Excerto fornecido
RECORDANDO UM TEXTO DE 1996
Tendo reencontrado este documento no meu arquivo, julgo ser oportuno partilhá-lo com os leitores deste blog, pois sempre pode contribuir para melhor se compreender as origens desta crise atual.
Nos passados dias 3 e 4 de Maio realizaram-se, em Tomar, as 1ªs jornadas nacionais sobre o estado do turismo nacional organizadas pelo fórum do turismo português.
Dadas as características da actividade turística e o leque muito alargado das pessoas que participaram nos trabalhos qualquer síntese das conclusões terá sempre que ser muito influenciada pela especialização de quem a faz, dificuldade esta agravada pelo facto de ainda não haver estabelecido um quadro coerente e completo de indicadores que permitam a par e passo ter uma noção quanto possível rigorosa do estado desta actividade em Portugal.
Evidentemente que não é apenas nesta actividade que se verificam estas dificuldades estatísticas que já tem origens remotas no tempo e profundas na administração pública portuguesa mas que se agravam como consequência da grande abrangência do turismo português e dos vários equívocos que existem no que se refere à sua gestão.
Quando se pretende analisar o estado actual de qualquer actividade há que definir em primeiro lugar como é que a definimos e qual é o peso que deverá ter na sociedade em que está inserida, de forma a haver termos de comparação que nos permitam aferir se estamos ou não no caminho certo.
No caso de Portugal o caminho certo passa, neste momento que vai certamente levar alguns anos a percorrer, por duas linhas directrizes essenciais: criação (e manutenção) de mais empregos e aumento da qualidade dos produtos oferecidos porque dela depende o valor acrescentado e deste depende o nível de vida da população e a capacidade de investir para obter as melhorias seguintes entre elas a segurança.

Dados registados

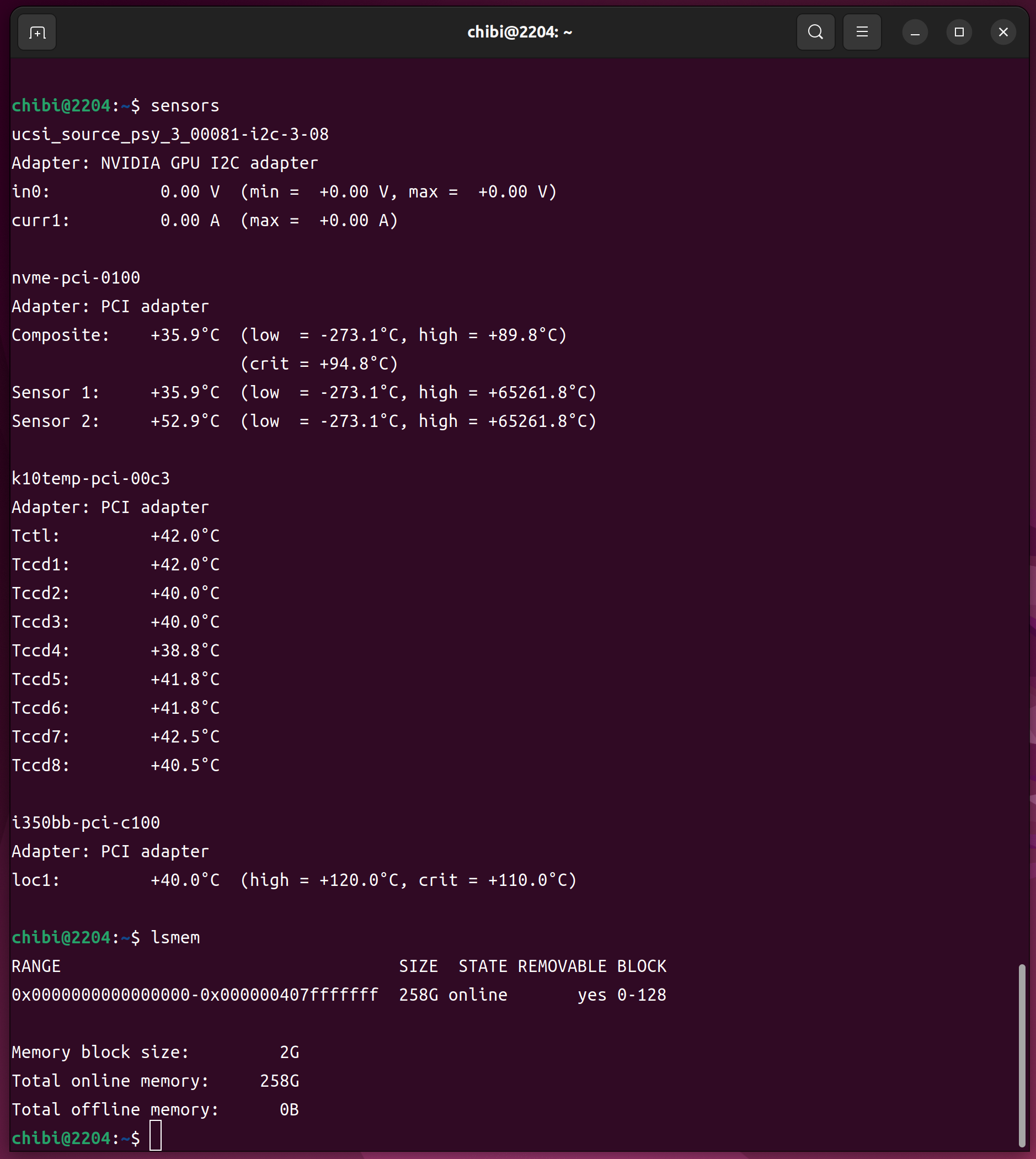This screenshot has width=1036, height=1159.
Task: Maximize the terminal window
Action: [x=959, y=33]

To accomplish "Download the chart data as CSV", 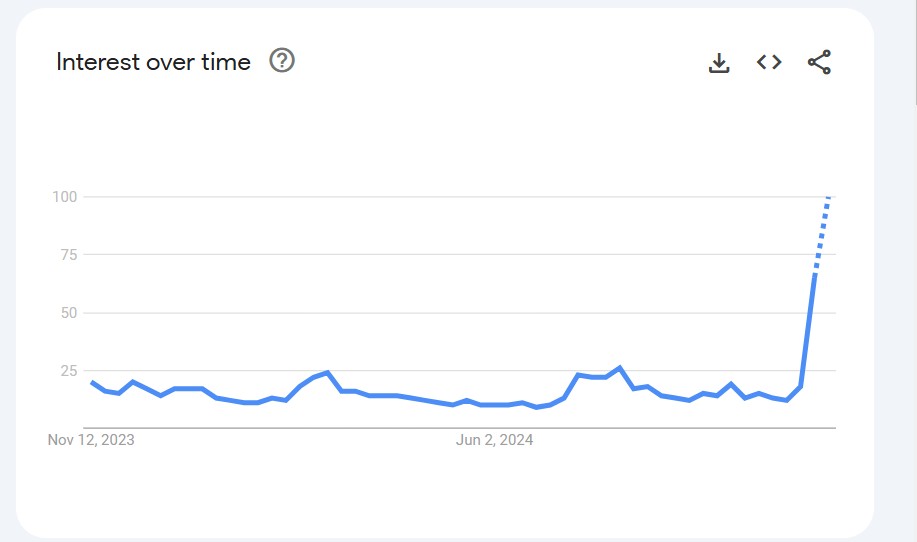I will [718, 63].
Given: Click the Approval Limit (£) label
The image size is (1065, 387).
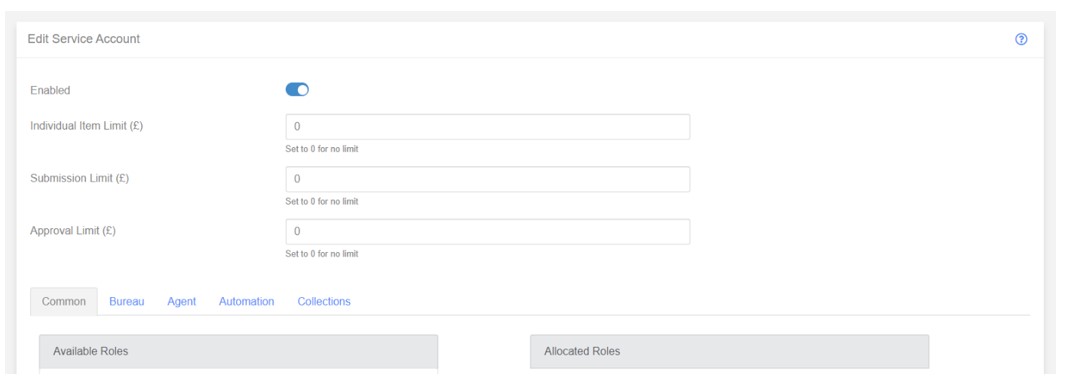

Instruções
A – Em que cidade se realizaram as 1ªs jornadas nacionais sobre o estado do turismo nacional, segundo o excerto?
B – Transcreva do excerto o trecho que abre com as palavras que contêm "Nos passados dias" e fecha com "do turismo português.".
C – Indique todos os números escritos em algarismos que aparecem no excerto.
Responda apenas com base no excerto.

Resultados do exercício
A – Em Tomar.

B –
Nos passados dias 3 e 4 de Maio realizaram-se, em Tomar, as 1ªs jornadas nacionais sobre o estado do turismo nacional organizadas pelo fórum do turismo português.

C – 1996, 3, 4 e 1ªs